CS372: Solutions for Homework 8

Problem 1:

Consider the following program fragment:

P(s1);
a++;
P(s2);
v++;
V(s2);
V(s1);

(s1, s2 are semaphores). All variables are automatic. Now, consider two threads running this fragment of code
simultaneously, can there be a deadlock? Why, or why not?

Solution:

Both semaphores will be acquired in the same order by both threads. Since this is a linear order, there can be no situation where a deadlock could occur.

Problem 2:

Consider the following program fragment:

if(a > 0)
    P(s1);
else
    P(s2);
b++;
P(s3);
if(b < 0 && a <= 0)
    P(s1);
else if(b >= 0 && a > 0)
    P(s2);
else
    P(s4);
a++;
V(s4);
V(s3);
V(s2);
V(s1);

s1, s2, s3 and s4 are semaphores. All variables are automatic. Now, consider two threads running this fragment of code simultaneously, can there be a deadlock? Why, or why not?

Solution:

Yes, there can be a deadlock. Consider the scenario where thread 1 starts by locking semaphore s1 then gets switched out while thread 2 runs. Thread 2 may start running with variable a set to 0 (remember, because the variables are automatic, each thread has its own independent set). Thread 2 will acquire semaphore s2, then proceeds to acquire s3. Then, if (b<0 && a <=0), it will try to acquire s1. This forces thread 2 to wait for thread 1 which holds this semaphore. Now, thread 1 may proceed but will block when it tries to acquire semaphore s3. This forms a cyclical wait, and a deadlock occurs.

Problem 3

An angry mob goes after the five dining philosophers, who escape into a dark alley in an unfrequented part of the town. They found an old soup kitchen, 5 bowls, and a coin. They decide to adapt to a new lifestyle. A philosopher now goes through the sequence:

while(1)
{
    flip the coin
       if(head) Table.Work()
       else Table.Eat()
   Think()
}

where Table is a shared object that encapsulates the system's shared state. As a result of the function Table::Work(), the philosopher makes enough soup to fill a bowl. Similarly, the result of the function Table::Eat() is that a philosopher picks a bowl and consumes all the soup in it. Note that there is no correspondence between bowls and philosophers, i.e., a philosopher will eat from any available bowl that contains soup, and will fill any available empty bowl.

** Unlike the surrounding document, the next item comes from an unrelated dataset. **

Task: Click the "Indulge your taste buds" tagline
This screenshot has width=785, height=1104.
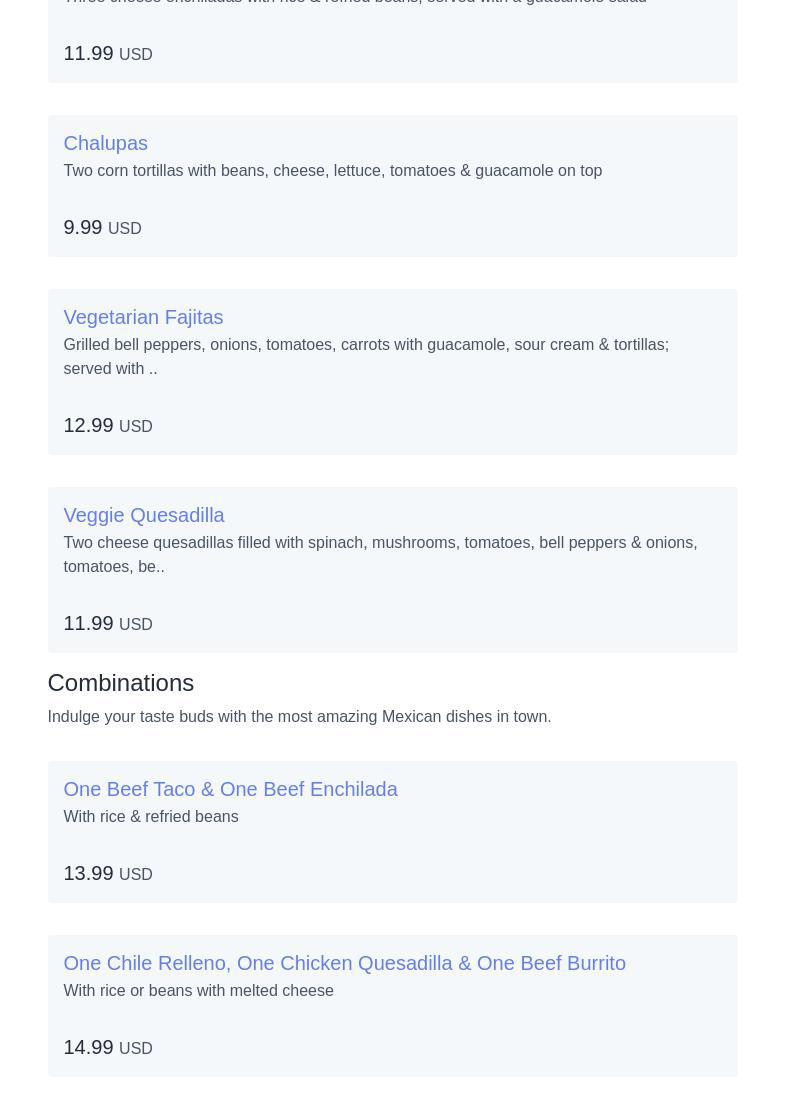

Using locks and condition variables, create a Table object to organize the philosophers' working and eating. Specifically, write the Table constructor and the methods Table::Work(), Table::Eat.
Solution:
Table constructor
lock = new Lock();
bowlEmpty = new Condition();
bowlfull = new Condition();
int full = 0;
Table::Work()
lock.acquire();
while(full == 5) {
bowlEmpty.wait(&lock);
}
full++;
bowlFull.signal();
lock.release();
Table::Eat()
lock.acquire();
while (full == 0) {
bowlFull.wait(&lock);
}
full--;
bowlEmpty.signal();
lock.release();
If the coin guarantees that no more than four heads or four tails can appear in a row, is it possible to have starvation in the system? Explain your answer.
Solution:
Yes. Suppose the bowls start empty and four tails come up in a row. Then four threads are waiting in Eat(). The next flip must be heads, and a thread will Work. Then, three threads must be waiting in Eat(), and 2 threads in the main loop. Now suppose two more tails come up in a row. Then all five threads are waiting in Eat(), and no thread remains to Work(). Silly philosophers.

Problem 4

True/False Starvation implies deadlock.

Solution:
False.

Problem 5

In the context of deadlock prevention, how does a safe state differ from an unsafe state?

Solution:
In a safe state there exists a safe sequence -- an ordered sequence of resource grants that would allow each process that currently holds any resources to acquire that process's maximum resource allocation. In an unsafe state, no such sequence exists. Thus, an OS can always prevent deadlock when a system is in a safe state by only granting resources that keep the system in a safe state. Conversely, if the system is in an unsafe state, there exists at least one sequence of requests that will deadlock the system regardless of what the OS does.

Problem 6

Define the term priority inversion.

Solution:
Priority inversion is a program bug in which a high priority thread waits for a lock that is held by a low priority thread and the low priority thread is unable to release the lock because a medium priority thread is using the CPU (or other required resources). In effect, the high priority thread is waiting for the medium priority thread.